To put it very briefly, dictator in order to deflect criticism of their own, stir up hatred against other countries and other people, that is to continue to take the policy that arouse the hatred for others.

In other words, Korea is the country of the fascism.

China is the party autarchic of the Communist Party but the people don't seem to be Korean people.

Because the Korean people got such education in 70 after the war since Ri Seung-man, then, again, is it which was a dependency more than 1000 years to China, because of the history?

They are subordinative, it will be possible to say that it is the turning-over of an inferiority complex because of it, too, but it is the hysterical people.
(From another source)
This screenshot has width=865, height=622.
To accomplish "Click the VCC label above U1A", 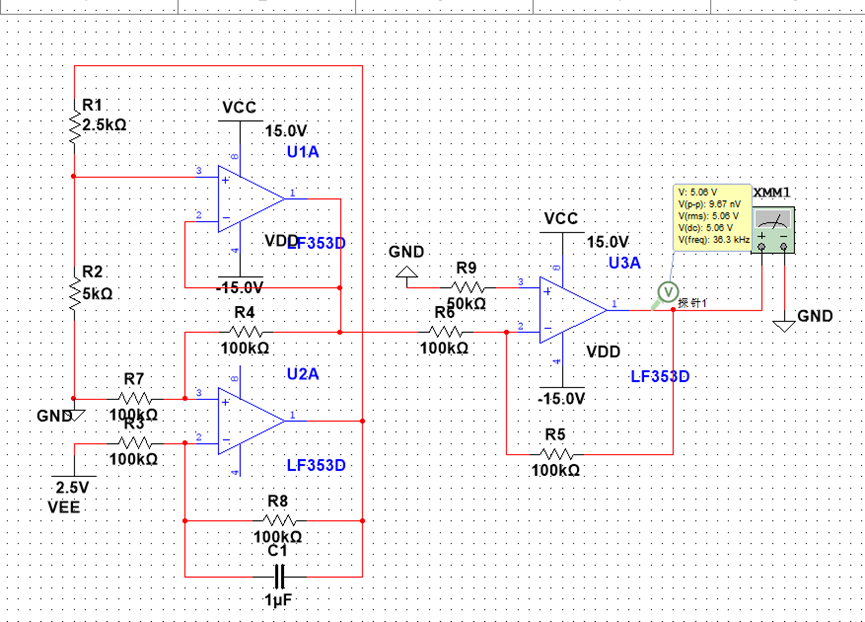I will click(x=239, y=107).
Most of the Chinese cover the hat of the name, the Communist Party, only.
Being yearly in hundreds, it is dominated by the different ethnic groups, the dynasty takes the place of and each time, the previous dynasty person concerned will be because the massacred Chinese who has the history of the long repeat is an individualism very much actually if it says paradoxically.

As for most of the Japanese, it isn't having hatred and so on to the Chinese.
But we cannot forgive the mind to the Chinese Communist Party, and we just cannot possibly be or recognized.
The politician of the part in the U.S. and the editorialist of New York Times don't find such a simple thing.